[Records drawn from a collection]
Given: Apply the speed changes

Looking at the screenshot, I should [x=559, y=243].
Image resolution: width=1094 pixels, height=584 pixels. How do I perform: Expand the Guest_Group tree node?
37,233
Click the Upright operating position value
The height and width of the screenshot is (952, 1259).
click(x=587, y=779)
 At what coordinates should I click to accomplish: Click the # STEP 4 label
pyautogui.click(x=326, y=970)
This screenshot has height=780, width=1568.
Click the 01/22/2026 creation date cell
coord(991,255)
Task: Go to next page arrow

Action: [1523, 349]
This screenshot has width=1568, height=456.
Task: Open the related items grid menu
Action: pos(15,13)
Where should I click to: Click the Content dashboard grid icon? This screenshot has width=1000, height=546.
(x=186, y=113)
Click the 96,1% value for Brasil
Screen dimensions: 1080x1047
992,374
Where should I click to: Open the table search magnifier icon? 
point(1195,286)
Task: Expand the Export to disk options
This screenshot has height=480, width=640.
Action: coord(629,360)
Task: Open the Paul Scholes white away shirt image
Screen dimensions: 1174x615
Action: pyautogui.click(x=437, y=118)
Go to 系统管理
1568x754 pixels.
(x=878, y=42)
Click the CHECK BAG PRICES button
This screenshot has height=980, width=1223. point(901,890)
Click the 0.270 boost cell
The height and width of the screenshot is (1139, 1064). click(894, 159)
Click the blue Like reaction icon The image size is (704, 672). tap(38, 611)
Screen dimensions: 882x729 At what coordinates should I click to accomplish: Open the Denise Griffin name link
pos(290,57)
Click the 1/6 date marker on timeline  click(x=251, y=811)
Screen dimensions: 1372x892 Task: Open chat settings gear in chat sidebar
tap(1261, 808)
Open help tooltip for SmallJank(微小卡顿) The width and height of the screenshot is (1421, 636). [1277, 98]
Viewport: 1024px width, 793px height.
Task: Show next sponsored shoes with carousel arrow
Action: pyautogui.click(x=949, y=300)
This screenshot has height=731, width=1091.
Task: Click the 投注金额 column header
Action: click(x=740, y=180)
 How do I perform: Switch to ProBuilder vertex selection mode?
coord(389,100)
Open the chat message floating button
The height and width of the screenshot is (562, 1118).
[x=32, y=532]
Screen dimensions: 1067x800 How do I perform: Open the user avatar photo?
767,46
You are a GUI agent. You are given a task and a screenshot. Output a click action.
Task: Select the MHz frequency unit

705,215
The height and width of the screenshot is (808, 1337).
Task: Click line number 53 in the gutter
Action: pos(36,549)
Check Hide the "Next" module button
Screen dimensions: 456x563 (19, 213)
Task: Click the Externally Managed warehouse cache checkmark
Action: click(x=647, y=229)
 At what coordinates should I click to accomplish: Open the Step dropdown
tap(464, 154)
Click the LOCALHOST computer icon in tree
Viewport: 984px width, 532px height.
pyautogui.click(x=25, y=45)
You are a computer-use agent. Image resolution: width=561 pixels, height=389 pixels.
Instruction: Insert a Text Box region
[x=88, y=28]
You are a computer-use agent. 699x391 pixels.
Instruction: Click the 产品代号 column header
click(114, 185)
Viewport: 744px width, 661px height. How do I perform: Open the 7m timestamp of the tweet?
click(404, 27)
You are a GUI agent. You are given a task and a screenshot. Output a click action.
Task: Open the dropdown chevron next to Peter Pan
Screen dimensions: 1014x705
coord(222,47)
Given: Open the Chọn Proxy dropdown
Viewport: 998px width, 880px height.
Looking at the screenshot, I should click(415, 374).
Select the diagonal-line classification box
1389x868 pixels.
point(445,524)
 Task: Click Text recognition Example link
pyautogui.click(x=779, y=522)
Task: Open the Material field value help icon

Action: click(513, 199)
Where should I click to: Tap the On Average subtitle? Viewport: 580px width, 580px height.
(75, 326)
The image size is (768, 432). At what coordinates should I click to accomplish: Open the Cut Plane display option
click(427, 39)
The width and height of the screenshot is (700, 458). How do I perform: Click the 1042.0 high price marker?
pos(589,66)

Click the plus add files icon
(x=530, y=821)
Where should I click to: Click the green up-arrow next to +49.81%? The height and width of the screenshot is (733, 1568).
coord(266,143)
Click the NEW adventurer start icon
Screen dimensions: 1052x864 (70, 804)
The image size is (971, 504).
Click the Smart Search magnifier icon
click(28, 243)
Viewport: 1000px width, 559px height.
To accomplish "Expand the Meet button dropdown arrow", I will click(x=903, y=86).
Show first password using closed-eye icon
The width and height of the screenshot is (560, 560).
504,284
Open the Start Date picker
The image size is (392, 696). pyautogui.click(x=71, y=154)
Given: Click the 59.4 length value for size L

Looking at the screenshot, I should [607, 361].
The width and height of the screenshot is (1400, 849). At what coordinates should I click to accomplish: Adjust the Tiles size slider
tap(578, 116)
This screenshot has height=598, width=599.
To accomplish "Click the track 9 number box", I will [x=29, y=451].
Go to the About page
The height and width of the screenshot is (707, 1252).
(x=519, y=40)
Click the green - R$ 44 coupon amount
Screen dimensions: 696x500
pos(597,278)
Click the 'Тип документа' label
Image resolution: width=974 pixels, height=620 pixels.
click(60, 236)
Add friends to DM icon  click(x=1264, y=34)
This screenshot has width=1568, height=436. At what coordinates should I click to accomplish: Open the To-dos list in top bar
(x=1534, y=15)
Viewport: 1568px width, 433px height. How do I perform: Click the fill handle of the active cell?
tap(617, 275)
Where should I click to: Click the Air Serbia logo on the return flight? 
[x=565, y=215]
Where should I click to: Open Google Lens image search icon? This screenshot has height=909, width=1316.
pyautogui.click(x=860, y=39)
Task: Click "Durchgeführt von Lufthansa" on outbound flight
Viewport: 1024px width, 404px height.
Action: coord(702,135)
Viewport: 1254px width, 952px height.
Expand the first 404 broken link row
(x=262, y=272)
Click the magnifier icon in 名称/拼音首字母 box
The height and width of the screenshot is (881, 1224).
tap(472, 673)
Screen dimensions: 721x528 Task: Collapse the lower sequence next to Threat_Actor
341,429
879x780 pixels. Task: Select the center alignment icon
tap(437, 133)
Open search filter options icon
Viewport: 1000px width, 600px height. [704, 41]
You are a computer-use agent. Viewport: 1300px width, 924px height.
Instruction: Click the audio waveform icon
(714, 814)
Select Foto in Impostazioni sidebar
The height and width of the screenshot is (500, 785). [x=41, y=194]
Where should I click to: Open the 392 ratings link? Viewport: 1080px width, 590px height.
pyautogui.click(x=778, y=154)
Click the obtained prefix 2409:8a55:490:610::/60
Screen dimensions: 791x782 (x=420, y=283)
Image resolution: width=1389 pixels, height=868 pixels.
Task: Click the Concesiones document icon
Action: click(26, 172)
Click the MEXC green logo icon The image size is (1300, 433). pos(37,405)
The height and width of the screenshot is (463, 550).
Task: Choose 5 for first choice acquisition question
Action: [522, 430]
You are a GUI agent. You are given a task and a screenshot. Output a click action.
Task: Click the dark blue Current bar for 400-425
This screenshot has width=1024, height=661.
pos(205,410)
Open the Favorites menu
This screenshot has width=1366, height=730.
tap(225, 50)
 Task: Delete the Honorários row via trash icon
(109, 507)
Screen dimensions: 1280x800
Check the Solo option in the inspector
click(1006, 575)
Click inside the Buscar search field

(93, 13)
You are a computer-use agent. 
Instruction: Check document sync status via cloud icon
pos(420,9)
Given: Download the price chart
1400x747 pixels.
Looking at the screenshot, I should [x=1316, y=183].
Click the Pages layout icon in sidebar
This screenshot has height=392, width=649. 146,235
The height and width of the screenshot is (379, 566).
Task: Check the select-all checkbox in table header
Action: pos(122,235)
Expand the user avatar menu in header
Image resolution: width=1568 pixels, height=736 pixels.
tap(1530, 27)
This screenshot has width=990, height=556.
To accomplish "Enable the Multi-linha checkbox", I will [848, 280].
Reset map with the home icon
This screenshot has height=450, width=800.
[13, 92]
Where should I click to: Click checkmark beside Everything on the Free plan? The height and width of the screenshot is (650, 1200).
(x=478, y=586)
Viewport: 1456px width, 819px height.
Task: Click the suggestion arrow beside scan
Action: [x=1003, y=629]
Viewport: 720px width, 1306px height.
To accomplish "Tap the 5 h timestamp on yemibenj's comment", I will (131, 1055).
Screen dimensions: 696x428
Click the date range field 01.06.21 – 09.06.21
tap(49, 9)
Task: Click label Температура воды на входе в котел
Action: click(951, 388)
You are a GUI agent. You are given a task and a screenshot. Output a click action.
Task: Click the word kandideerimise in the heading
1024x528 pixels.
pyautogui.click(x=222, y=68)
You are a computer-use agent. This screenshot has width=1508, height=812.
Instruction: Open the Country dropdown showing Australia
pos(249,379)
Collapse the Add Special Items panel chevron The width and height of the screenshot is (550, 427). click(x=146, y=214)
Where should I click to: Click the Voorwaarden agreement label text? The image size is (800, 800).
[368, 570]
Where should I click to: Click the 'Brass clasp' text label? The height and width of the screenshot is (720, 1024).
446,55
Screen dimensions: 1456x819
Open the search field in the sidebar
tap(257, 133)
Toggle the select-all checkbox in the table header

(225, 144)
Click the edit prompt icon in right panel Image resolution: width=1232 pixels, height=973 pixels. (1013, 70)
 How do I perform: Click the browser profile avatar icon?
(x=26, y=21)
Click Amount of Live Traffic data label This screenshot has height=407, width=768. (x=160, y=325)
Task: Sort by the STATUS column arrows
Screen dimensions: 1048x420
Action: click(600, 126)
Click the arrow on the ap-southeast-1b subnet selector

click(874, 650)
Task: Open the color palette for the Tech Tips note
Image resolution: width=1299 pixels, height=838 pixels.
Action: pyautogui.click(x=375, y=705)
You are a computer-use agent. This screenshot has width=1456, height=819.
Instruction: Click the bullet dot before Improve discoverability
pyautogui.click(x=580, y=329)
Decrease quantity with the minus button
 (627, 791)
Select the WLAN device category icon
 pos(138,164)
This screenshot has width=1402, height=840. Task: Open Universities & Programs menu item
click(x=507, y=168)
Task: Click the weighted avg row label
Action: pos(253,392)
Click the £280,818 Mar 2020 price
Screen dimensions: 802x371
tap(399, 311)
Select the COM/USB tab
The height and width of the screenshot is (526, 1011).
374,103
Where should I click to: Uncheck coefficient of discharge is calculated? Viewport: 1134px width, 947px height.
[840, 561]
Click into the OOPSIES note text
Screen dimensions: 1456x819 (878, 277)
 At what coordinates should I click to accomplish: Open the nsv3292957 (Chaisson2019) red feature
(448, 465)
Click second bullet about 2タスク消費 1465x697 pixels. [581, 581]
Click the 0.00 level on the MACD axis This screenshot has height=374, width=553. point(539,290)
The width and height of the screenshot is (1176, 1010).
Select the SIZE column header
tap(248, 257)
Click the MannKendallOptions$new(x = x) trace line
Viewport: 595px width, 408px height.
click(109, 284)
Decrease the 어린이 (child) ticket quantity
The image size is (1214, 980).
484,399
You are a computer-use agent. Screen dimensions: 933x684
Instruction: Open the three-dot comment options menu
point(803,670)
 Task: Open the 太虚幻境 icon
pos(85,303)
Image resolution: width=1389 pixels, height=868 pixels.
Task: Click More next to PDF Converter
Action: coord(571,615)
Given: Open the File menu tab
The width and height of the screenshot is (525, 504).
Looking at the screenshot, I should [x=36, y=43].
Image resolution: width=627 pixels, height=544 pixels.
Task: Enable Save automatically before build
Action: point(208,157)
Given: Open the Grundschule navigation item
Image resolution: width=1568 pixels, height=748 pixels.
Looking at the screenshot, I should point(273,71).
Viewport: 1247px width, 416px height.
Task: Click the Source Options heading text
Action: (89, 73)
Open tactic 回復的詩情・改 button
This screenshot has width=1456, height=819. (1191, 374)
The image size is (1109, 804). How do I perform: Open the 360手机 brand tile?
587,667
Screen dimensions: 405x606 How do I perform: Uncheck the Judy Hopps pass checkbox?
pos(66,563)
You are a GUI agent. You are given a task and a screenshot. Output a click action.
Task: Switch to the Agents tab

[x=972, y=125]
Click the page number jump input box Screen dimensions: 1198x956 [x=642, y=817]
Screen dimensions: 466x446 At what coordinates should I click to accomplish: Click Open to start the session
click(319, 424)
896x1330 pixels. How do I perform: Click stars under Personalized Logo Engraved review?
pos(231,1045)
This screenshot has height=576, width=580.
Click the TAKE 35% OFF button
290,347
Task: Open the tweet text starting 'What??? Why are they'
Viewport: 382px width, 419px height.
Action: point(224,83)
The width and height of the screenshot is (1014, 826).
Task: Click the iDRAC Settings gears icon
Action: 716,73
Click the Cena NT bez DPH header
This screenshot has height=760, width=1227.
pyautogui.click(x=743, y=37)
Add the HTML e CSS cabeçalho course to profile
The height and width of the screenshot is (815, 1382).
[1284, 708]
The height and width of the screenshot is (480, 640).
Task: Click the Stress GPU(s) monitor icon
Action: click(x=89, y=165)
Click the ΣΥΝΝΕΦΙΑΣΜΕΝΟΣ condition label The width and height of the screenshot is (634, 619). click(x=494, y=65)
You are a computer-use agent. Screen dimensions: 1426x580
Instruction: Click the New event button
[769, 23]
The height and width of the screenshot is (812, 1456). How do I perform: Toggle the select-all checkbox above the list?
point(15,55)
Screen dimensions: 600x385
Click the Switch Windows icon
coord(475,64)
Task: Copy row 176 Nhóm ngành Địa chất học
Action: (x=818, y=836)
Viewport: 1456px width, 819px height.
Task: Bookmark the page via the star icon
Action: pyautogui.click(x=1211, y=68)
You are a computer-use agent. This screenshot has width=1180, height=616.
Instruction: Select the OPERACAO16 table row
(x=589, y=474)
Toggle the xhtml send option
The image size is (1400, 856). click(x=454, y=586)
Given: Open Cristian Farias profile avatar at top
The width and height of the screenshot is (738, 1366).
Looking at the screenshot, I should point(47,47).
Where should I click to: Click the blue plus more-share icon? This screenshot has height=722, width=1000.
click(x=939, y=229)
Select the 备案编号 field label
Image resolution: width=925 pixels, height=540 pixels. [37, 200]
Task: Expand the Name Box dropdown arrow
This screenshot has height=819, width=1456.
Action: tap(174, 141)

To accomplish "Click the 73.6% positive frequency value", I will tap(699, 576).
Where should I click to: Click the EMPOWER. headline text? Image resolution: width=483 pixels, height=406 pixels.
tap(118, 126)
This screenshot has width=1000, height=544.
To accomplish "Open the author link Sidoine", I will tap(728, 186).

- To be done
Can you give the data as a numbered list, starting with the line that contains "Screen dimensions: 1067x800" and going on through the line that contains "Action: pos(36,549)", with both of those lines included and blank lines left out?

- Finished answer
1. Screen dimensions: 1067x800 How do I perform: Open the user avatar photo?
2. 767,46
3. You are a GUI agent. You are given a task and a screenshot. Output a click action.
4. Task: Select the MHz frequency unit
5. 705,215
6. The height and width of the screenshot is (808, 1337).
7. Task: Click line number 53 in the gutter
8. Action: pos(36,549)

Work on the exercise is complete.